Doctors James Mason and Charles Beasly of the US Medical Corps visited several of these camps, and in 1950 wrote: ‘Huddled together for warmth, behind barbed wire, was the most dreadful scene. Nearly a hundred thousand men, haggard, indifferent, dirty, haggard, staring into the void, their uniforms caked with mud, ankle-deep in the mud… These men had not eaten for days and the scarcity of water was their greatest problem, although only 180 metres away was the Rhine river running full to the banks.’

The Red Cross at least wanted to re-establish mail service, but Eisenhower refused. The US State Department disavowed Switzerland as a protective power for the POWs, in support of Eisenhower. Canada’s Prime Minister, Mackenzie King, then protested Washington’s agreement and was given no response. Instead, Eisenhower barred neutral observers from his eighty barbed wire camps.

General Montgomery, an Englishman, did not treat his prisoners as ‘unarmed enemy’, but as soon as they came under the jurisdiction of Eisenhower (who was the supreme commander), they were interned in the ‘enemy’ camps. According to partial reports, seventy thousand prisoners had died within two months, and the death toll was rising. Among the victims were even some women and children who did not want to be separated from their husbands or fathers, and they received the same discriminatory treatment.

A group of doctors from the US Medical Corps visited several camps and their report was on file at the National Archives in Washington. In one paragraph they said: ‘The most important killers were diarrhoea, dysentery, heart disease and pneumonia. Also starvation and exhaustion. The death rate was eighty times the normal average. Exposure to the elements, overcrowding in wells, and shortages of food and sanitary facilities all contributed to the excessive death rates.’

In July 1945, the French army took control of the camps in their area. Captain Julién took charge of Camp No. 11 and reported: ‘Muddy camp, populated by living skeletons, some of whom died on sight.
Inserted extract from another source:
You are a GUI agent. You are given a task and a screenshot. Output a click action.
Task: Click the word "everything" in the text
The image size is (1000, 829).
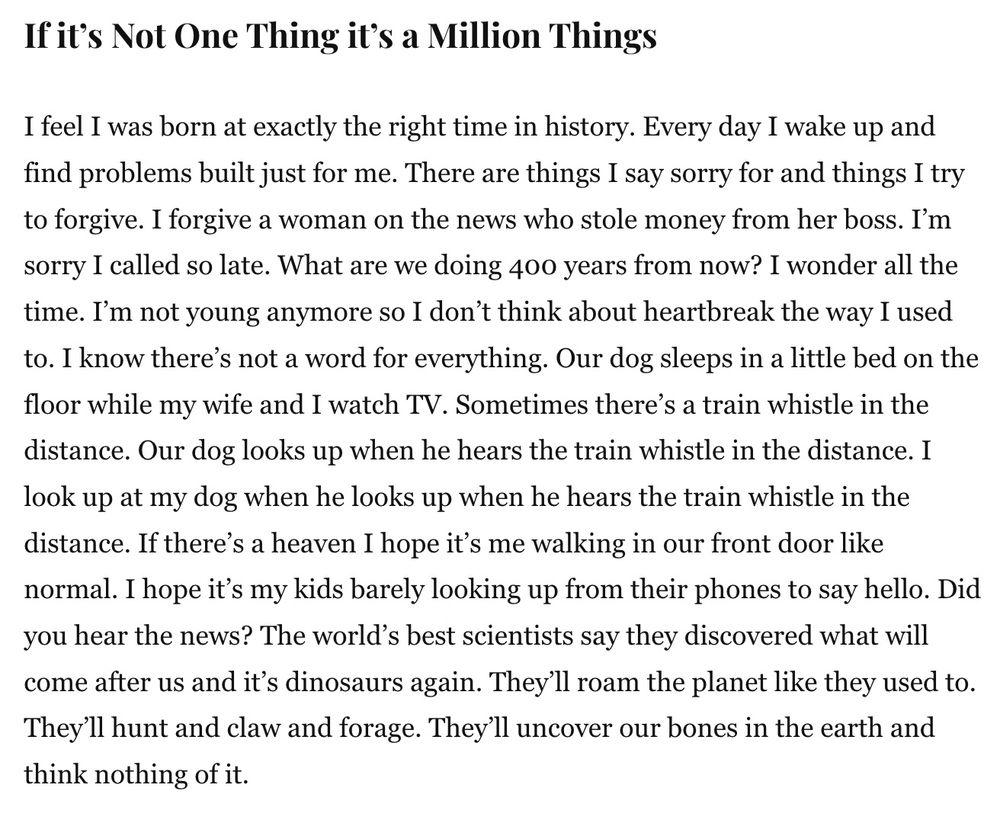(480, 358)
Others huddled under pieces of cardboard to which they clung, even though the July days were hot. Women lay in holes in the ground with the oedema of hunger bulging their bellies in a gross parody of pregnancy. Long-haired old men looked on feebly. Children six or seven years old with black circles under their eyes from starvation stared with dull eyes’. Captain Julién immediately released 32,640 captives.

Eisenhower left command after seven months of forming his ‘unarmed enemy’ camps (November 1945). According to statistics, nine hundred thousand captives died. This was the greatest battle won by General Eisenhower, in which he did not need to fire a shot. Hailed by the international press and hailed as a hero in the United States, he was elected President for two terms, from 1953 to 1961.

Alfred M. de Zayas, an American jurist, says: ‘What can never be understood is how a nation like the United States, where not a single bomb fell, where not a single village was damaged, and which had no civilian casualties in the conflict, could instead devise a plan to exterminate the German population, as called for by U.S. Treasury Secretary Henry Morgenthau as early as February 12, 1933, in the Portland Journal, when there was not even talk of war, six years before the war began’.

There was, even before the war, an anti-German atmosphere, formed by international news agencies, books and violent statements from intellectual circles. Morgenthau (US Secretary of the Treasury) went so far as to call for depriving Germany of its industries to turn it into a country of shepherds. One year before the end of the war, a close friend of his, Theodor Kaufman (also a Jew), published the book Germany Must Perish!, in which he advocated the extermination of Germans by mass sterilisation.